About this task:
Transcribe all of the listing exactly.

Given data:
• • • •
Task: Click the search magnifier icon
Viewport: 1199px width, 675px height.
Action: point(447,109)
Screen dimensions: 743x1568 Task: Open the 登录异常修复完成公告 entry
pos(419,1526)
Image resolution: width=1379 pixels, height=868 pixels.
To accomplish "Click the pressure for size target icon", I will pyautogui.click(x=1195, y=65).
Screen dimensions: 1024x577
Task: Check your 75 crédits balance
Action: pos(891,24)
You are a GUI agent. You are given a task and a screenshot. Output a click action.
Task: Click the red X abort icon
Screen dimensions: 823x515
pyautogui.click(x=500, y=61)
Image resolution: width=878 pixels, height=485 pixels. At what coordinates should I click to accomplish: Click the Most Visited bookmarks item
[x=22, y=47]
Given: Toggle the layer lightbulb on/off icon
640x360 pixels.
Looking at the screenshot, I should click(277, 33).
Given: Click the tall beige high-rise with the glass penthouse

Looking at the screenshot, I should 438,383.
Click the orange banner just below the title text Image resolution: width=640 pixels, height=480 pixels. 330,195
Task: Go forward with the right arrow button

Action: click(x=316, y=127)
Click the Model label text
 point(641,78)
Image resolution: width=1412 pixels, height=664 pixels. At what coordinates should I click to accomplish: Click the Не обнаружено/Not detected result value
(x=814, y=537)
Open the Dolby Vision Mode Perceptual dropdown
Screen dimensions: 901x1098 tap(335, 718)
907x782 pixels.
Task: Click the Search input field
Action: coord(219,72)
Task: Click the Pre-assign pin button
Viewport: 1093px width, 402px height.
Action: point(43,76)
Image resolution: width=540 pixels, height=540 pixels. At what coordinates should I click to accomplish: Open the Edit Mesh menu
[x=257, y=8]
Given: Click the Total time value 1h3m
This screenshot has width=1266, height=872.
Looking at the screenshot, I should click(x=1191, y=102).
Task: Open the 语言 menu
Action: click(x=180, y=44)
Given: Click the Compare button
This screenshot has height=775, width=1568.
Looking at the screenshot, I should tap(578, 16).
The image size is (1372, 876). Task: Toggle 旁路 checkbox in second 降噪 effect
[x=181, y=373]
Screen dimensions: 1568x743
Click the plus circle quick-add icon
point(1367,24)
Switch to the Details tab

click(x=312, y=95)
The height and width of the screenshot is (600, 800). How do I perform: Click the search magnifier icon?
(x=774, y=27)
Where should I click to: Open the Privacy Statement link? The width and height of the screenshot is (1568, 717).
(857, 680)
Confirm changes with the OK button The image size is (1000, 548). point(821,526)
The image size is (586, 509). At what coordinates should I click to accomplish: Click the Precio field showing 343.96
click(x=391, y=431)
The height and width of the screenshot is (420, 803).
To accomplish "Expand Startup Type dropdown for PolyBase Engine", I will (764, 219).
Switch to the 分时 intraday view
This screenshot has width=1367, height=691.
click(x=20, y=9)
• • • •
Answer:
Task: Click the search magnifier icon
Viewport: 1199px width, 675px height.
Action: point(447,109)
Screen dimensions: 743x1568 Task: Open the 登录异常修复完成公告 entry
pos(419,1526)
Image resolution: width=1379 pixels, height=868 pixels.
To accomplish "Click the pressure for size target icon", I will pyautogui.click(x=1195, y=65).
Screen dimensions: 1024x577
Task: Check your 75 crédits balance
Action: pos(891,24)
You are a GUI agent. You are given a task and a screenshot. Output a click action.
Task: Click the red X abort icon
Screen dimensions: 823x515
pyautogui.click(x=500, y=61)
Image resolution: width=878 pixels, height=485 pixels. At what coordinates should I click to accomplish: Click the Most Visited bookmarks item
[x=22, y=47]
Given: Toggle the layer lightbulb on/off icon
640x360 pixels.
Looking at the screenshot, I should click(277, 33).
Given: Click the tall beige high-rise with the glass penthouse

Looking at the screenshot, I should 438,383.
Click the orange banner just below the title text Image resolution: width=640 pixels, height=480 pixels. 330,195
Task: Go forward with the right arrow button

Action: click(x=316, y=127)
Click the Model label text
 point(641,78)
Image resolution: width=1412 pixels, height=664 pixels. At what coordinates should I click to accomplish: Click the Не обнаружено/Not detected result value
(x=814, y=537)
Open the Dolby Vision Mode Perceptual dropdown
Screen dimensions: 901x1098 tap(335, 718)
907x782 pixels.
Task: Click the Search input field
Action: coord(219,72)
Task: Click the Pre-assign pin button
Viewport: 1093px width, 402px height.
Action: point(43,76)
Image resolution: width=540 pixels, height=540 pixels. At what coordinates should I click to accomplish: Open the Edit Mesh menu
[x=257, y=8]
Given: Click the Total time value 1h3m
This screenshot has width=1266, height=872.
Looking at the screenshot, I should click(x=1191, y=102).
Task: Open the 语言 menu
Action: click(x=180, y=44)
Given: Click the Compare button
This screenshot has height=775, width=1568.
Looking at the screenshot, I should tap(578, 16).
The image size is (1372, 876). Task: Toggle 旁路 checkbox in second 降噪 effect
[x=181, y=373]
Screen dimensions: 1568x743
Click the plus circle quick-add icon
point(1367,24)
Switch to the Details tab

click(x=312, y=95)
The height and width of the screenshot is (600, 800). How do I perform: Click the search magnifier icon?
(x=774, y=27)
Where should I click to: Open the Privacy Statement link? The width and height of the screenshot is (1568, 717).
(857, 680)
Confirm changes with the OK button The image size is (1000, 548). point(821,526)
The image size is (586, 509). At what coordinates should I click to accomplish: Click the Precio field showing 343.96
click(x=391, y=431)
The height and width of the screenshot is (420, 803).
To accomplish "Expand Startup Type dropdown for PolyBase Engine", I will (764, 219).
Switch to the 分时 intraday view
This screenshot has width=1367, height=691.
click(x=20, y=9)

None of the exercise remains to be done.